Hill’s succession of Professor Beth Fisher in this role is a full circle transition for the pair, who were mentor/mentee and advisor/advisee for three years during Hill’s time as a student. She was a stellar scholar who graduated with honors, and was the recipient of a Society for Classical Studies Minority Summer Fellowship in 2016. She was selected as a Stavros Niarchos Foundation Summer Fellow twice.
“Nadhira is my colleague,” Fisher says, remembering back to her early days as a capable student. “She was my colleague from a couple of weeks after we got started.”
Hill left Randolph-Macon, inspired by her two digs at the Athenian Agora in Greece, with the intention of becoming an archaeology professor. She pursued her Ph.D. at the University of Michigan, where she defended her dissertation this spring. Her research interests include the archaeology of ceramic production, drinking and dining culture, and domestic space in Classical Greece, and she has been part of the pottery team at the Olynthos Project in Northern Greece during that time. More recently, she is helping to break ground on a new excavation project at Alexander the Great’s capital, Pella, located northwest of Thessaloniki, Greece.

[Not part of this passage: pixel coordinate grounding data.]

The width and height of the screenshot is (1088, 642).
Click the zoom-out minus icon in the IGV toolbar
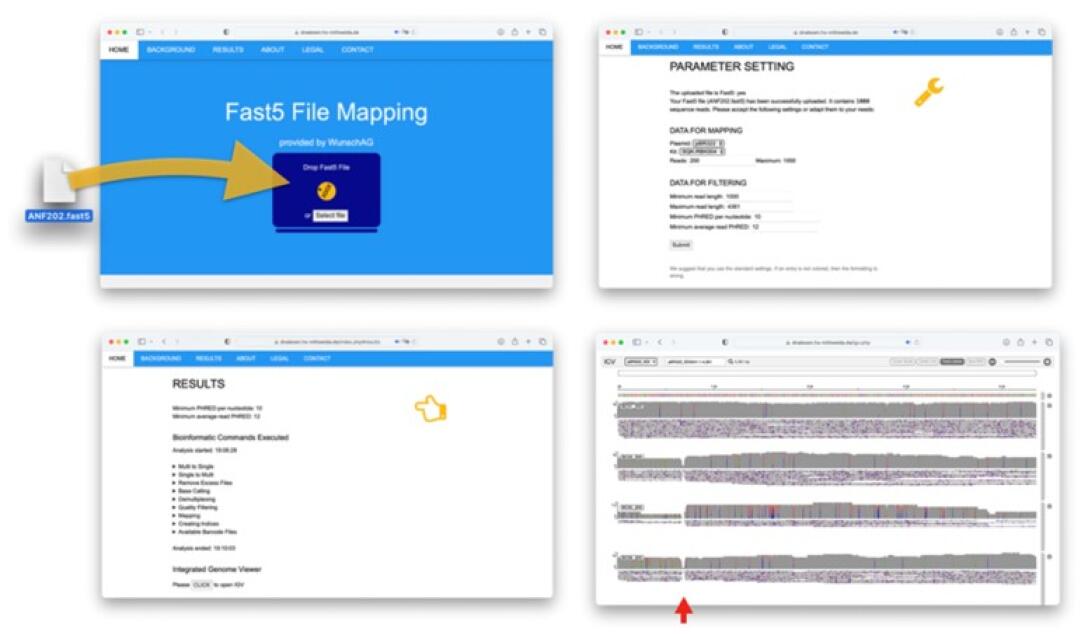pyautogui.click(x=992, y=362)
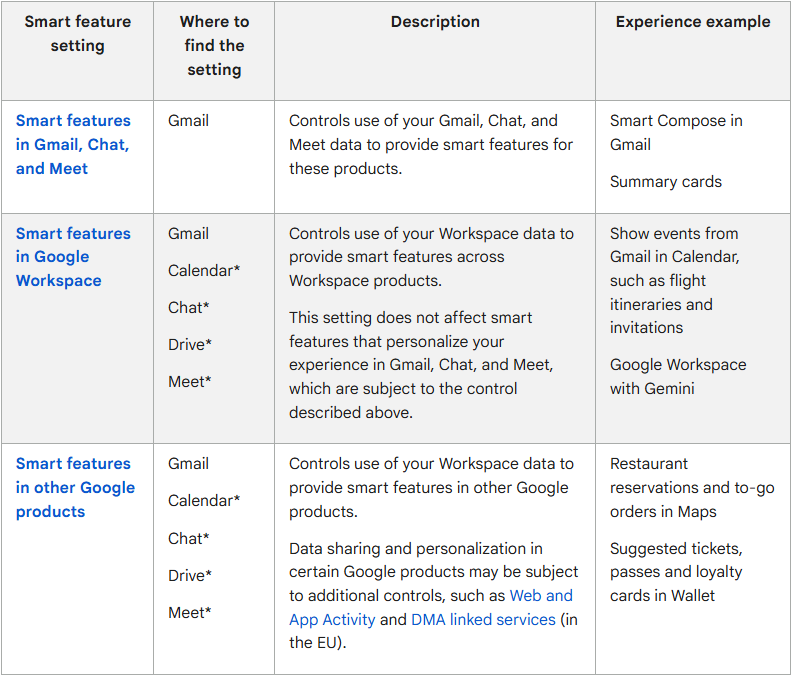Click the Smart Compose in Gmail text

coord(676,132)
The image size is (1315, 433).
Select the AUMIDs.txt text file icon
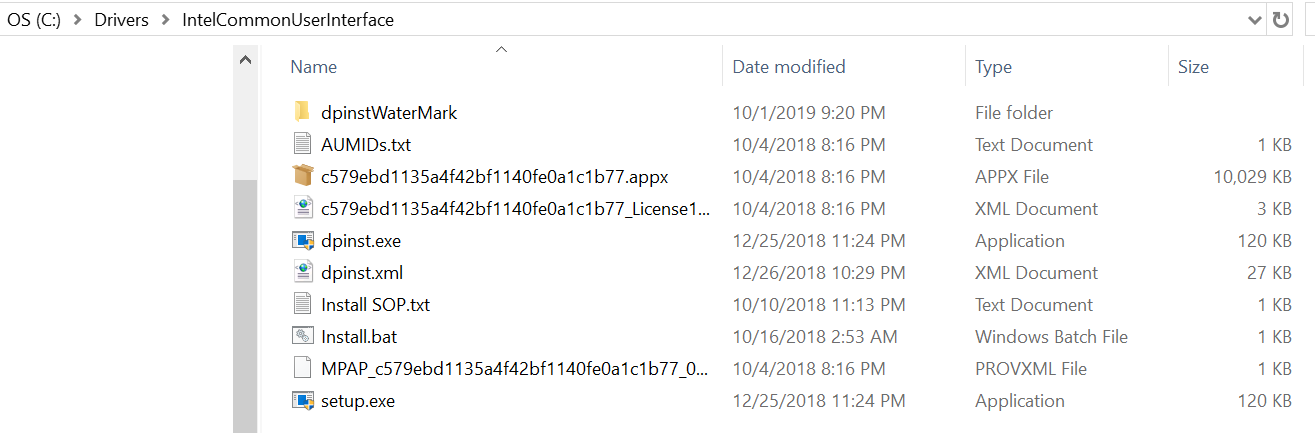point(303,144)
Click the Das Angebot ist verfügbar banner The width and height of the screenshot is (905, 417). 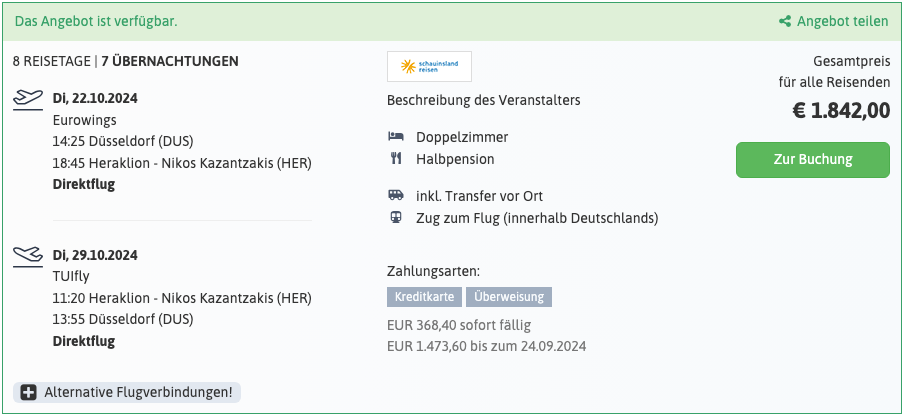tap(96, 20)
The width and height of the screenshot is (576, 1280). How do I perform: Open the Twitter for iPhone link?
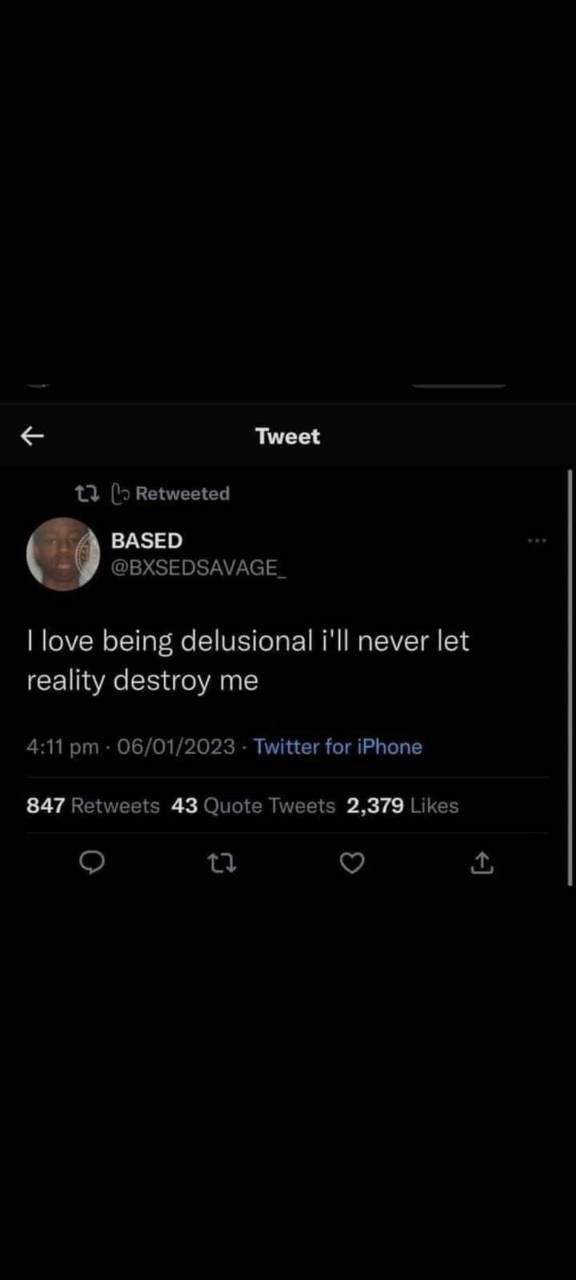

She is extremely grateful for those funded hands-on opportunities throughout her educational journey and feels aligned to the RMC ethos that encourages experience-based learning and teaching. “My own philosophy is that students can come with me and dig with me, or I can facilitate them finding other projects,” Hill says.
She also feels strongly about diversity and access, and sees a chance for a new era in the ancient field she studies. “The image of a classicist is a very specific kind of image – you think of Indiana Jones. We need to change that perspective. I have this opportunity to show people – I am a person that does this, and you can do this, even if you don’t look like Indiana Jones.”